From the early days of the AT&T monopoly well into the 1990s, regulators, the courts and the Congress engaged in a lengthy effort to protect consumers and ultimately bring competition into the markets for local and long-distance telephone service. This included strict “common carrier” utility regulations and mandatory interconnection requirements and ultimately the 1984 Modified Final Judgment, which forced the breakup of AT&T into regional Baby Bells. From the beginning of “community antenna TV” through the 1990s, a parallel but more limited effort was made to regulate the nascent cable industry. While these regulations had some success, technological change quickly outstripped them—both in the telephone business and the emerging field of high-speed data—and a bipartisan consensus formed in the early 1990s that additional steps were needed to promote competition in all these arenas.
The result was the Telecommunications Act of 1996, watershed legislation that marked the end of the telephone age and the beginning of the Internet age from a policy perspective. The Act embraced and codified the FCC’s distinction between traditional telephony/telecommunications services and the emerging world of information services, with strict common carrier rules limited to the former. On the telephone side, this meant a stifling regime of mandatory “unbundling” and rigid price controls, while giving the private sector more latitude to innovate and invest on the “information services” side. The 1996 Act may not have specifically contemplated the rise of the broadband Internet (the idea of an “information superhighway” was in the air, but the exact form it would take was still unclear as a matter of both technology and policy), but by protecting information services from the common carrier framework, the Act set the stage for the dynamic growth we have seen in American broadband.
The result was a boom in cable broadband investment that telecommunications providers attempted to counter by offering DSL services. But any new DSL capability they constructed had to be leased out to competitors at below market prices under the unbundling regime, which limited their efforts. When fiber and DSL were relieved of their unbundling obligation in the early 2000s, however, capital poured in and these services flourished as fixed-broadband competitors to cable. In fact, that competition drew a competitive response from cable, in turn leading to a virtuous cycle of improvement and enhancement resulting in the United States ascending to the upper reaches of the International broadband rankings.
This background sheds important light on current calls to impose “new” regulations on broadband either through “network neutrality” rules or by reclassifying it as a “telecommunications service” subject to common carrier obligations.
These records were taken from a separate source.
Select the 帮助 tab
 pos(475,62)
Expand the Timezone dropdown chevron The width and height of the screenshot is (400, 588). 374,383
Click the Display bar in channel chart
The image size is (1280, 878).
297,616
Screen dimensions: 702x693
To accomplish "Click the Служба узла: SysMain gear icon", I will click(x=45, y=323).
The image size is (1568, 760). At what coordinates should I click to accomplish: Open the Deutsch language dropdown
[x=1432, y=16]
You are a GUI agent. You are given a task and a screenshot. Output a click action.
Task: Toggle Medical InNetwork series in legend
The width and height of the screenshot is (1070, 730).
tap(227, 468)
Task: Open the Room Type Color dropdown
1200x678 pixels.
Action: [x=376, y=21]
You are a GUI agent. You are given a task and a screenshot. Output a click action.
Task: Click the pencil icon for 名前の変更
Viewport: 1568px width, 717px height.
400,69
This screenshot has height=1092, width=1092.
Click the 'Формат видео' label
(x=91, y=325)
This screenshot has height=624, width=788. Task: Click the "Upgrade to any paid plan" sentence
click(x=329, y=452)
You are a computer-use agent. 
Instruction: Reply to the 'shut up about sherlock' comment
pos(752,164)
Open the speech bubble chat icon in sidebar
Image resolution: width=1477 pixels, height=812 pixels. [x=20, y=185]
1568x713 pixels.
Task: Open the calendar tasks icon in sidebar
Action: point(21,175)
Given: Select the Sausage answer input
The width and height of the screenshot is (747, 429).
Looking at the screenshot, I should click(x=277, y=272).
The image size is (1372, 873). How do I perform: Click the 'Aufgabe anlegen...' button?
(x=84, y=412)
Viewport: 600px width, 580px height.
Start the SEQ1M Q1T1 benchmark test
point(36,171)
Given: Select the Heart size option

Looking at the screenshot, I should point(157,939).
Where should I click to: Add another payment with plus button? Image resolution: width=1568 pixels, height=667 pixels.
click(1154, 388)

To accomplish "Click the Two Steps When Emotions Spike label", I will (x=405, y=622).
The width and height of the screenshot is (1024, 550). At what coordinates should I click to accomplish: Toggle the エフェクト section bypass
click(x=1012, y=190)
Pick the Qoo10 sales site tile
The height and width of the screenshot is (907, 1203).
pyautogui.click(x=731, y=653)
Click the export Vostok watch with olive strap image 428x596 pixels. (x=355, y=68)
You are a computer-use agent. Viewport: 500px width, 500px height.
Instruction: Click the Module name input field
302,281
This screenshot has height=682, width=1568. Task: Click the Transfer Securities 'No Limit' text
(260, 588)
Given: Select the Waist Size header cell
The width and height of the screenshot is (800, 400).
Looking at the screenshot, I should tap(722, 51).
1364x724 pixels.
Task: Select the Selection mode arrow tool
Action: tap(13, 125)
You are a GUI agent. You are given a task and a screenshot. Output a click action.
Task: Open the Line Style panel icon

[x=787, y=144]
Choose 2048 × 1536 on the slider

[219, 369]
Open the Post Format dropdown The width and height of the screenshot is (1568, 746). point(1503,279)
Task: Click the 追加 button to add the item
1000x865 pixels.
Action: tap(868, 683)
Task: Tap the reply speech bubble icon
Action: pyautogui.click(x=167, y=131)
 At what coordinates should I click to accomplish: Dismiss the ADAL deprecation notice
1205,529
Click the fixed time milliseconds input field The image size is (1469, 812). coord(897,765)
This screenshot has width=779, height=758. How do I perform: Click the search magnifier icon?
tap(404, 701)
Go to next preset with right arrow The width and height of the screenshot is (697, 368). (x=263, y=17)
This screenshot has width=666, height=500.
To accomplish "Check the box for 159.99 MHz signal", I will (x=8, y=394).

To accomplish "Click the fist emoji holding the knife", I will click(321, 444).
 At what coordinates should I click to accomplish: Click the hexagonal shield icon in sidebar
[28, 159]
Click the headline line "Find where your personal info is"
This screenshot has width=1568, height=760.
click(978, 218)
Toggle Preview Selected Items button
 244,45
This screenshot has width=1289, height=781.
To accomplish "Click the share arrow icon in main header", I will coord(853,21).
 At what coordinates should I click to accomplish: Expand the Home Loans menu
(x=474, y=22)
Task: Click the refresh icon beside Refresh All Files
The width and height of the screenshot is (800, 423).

While advocates suggest otherwise, these proposals are clearly not new, but would represent a return to the dated—and in the view of this paper failed—approach that the bipartisan 1996 Act was designed to sweep away. Most of these proposals for network micromanagement, forced sharing of investments, and government influence on pricing have been associated with low investment and innovation. These rules may have made sense when the problem was how to protect consumers in the days of the sanctioned Ma Bell monopoly, but the business and consumer landscape is dramatically different today in almost every regard.
Ultimately, three key lessons emerge from this policy review. First, information services and telecommunications services really are different, and broadband has flourished as an information service free from ill-fitting and stifling common carrier constraints. Second, investment and capital flow to where regulation (or the absence thereof) encourages them to flow. And third, technology, business models, and consumer behaviors change and, as they change, the meaning and effect of different regulatory proposals change as well.